Er rieb sein Taschentuch zwischen den Händen. »In dieses Haus?« wiederholte er.
»Drei Morde und ein halbes Dutzend Mordanschläge?«
    »Eben darum!« rief Irmela. Ihre Augen
leuchteten wie falsche Brillanten. »Verstehen Sie denn nicht, Doktor! Eine
einmalige Gelegenheit! Seit dreißig Jahren fülle ich die Seiten mit erlogenen
Morden und erdachten Leichen! Eine halbe Armee habe ich schon umgebracht, im
Geiste, unwirklich, Phantome alles! Und jetzt! Diese Chance! Drei echte,
wahrhaftige Morde! Drei greifbare, kalte Leichen! Unter den Augen unserer
vortrefflichen Polizei, ganz in unserer Nähe in dieser verschlafenen
Landschaft, in der sich nichts abspielt als hin und wieder eine
Bürgerschaftsversammlung oder ein Unwetter! Ein abgeschlossener Schauplatz, nur
wenige Figuren, und die Mehrzahl davon überdies tot! Und ich kann mich mitten
hineinsetzen, brauche kein Milieu zu erfinden, habe es in jeder Sekunde vor
Augen. Das wird mein großer Roman! Ich habe manchen netten Erfolg eingeheimst,
ich müßte lügen, wenn ich es bestreiten wollte... aber dieses Buch wird mein
Denkmal!«
    Cigaglia räusperte sich. »Hoffentlich
nicht Ihr Grabmal«, bemerkte er trocken.
    »Nein, mein Lieber! Ich gedenke mich
noch lange auf dieser schönen Erde herumzutreiben.«
    »Noringens haben es auch gedacht.«
    »Ihnen fehlte die Phantasie und die
Kraft, sich vor dem Mörder zu schützen. Ich habe meine Theorie! Im Roman wird
sie wiederkehren. Der Mörder wollte Noringens aus dem Haus vertreiben. Erst mit
Drohungen, dann mit Gewalt. Hätten sie verkauft, wären sie am Leben. Welchen
Grund kann er haben, mich zu vertreiben?«
    »Ich weiß es nicht«, sagte Cigaglia.
»Ich weiß aber auch nicht, welchen er bei Ada und Adrian hatte.«
    »Oh, da gibt es eine Menge!« Sie hatte
ein ganzes Register bereit. »Alte Feindschaften, Rache, Haß von früher her...
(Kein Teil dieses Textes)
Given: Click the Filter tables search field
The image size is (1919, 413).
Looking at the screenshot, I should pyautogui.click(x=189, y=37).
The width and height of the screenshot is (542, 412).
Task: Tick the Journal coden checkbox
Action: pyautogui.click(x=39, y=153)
dunkle Stellen gibt es im Leben jedes Menschen. Was wußte ich von Noringen? Was
haben Sie von seiner Frau gewußt? Nichts!«
    Der Anwalt sah die Begeisterung der
Schriftstellerin mit Nachdenklichkeit. »Natürlich, natürlich. Aber ebenso
könnte möglich sein, daß der oder die Mörder jeden Bewohner des Hauses
vertreiben wollen... gleichgültig, wer es ist und was er früher getrieben hat.«
    »Welchen Sinn sollte das haben? Wer hat
etwas von einem leerstehenden Haus?«
    »Ich vermag es mir nicht vorzustellen.«
    »Eben. Es ist viel zu schön, um
leerzustehen. Das Geld interessiert mich in zweiter Linie... es hat sich auch
bei mir einiges angesammelt. Und deswegen wollte ich Sie fragen, ob Sie als
Miteigentümer einverstanden sind, wenn ich übersiedle.«
    »Ich bin einverstanden«, sagte Doktor
Cigaglia ohne zu zögern.
    »Schön. La Verne und das Mädchen sollen
meinetwegen bleiben. Irgend jemanden braucht man sowieso. Wir wollen Adas
Wunsch respektieren.« Sie hielt inne. Langsam beugte sie sich vor. Cigaglia
ertrug die Nähe ihres Gesichtes nur schwer. Sie lächelte faunisch. »Wie ist es,
Doktor...hätten Sie nicht Lust, auch den Sommer dort draußen zu verbringen?
Wollen Sie lieber hier wohnen bleiben, zwischen Akten und Lärm und Staub? Reizt
es Sie nicht, hinter das Geheimnis zu kommen?«
    Cigaglia wich zurück. Seine Hände
erhoben sich vor sein entsetztes Gesicht. »Um Himmels willen! Sasso quadrato!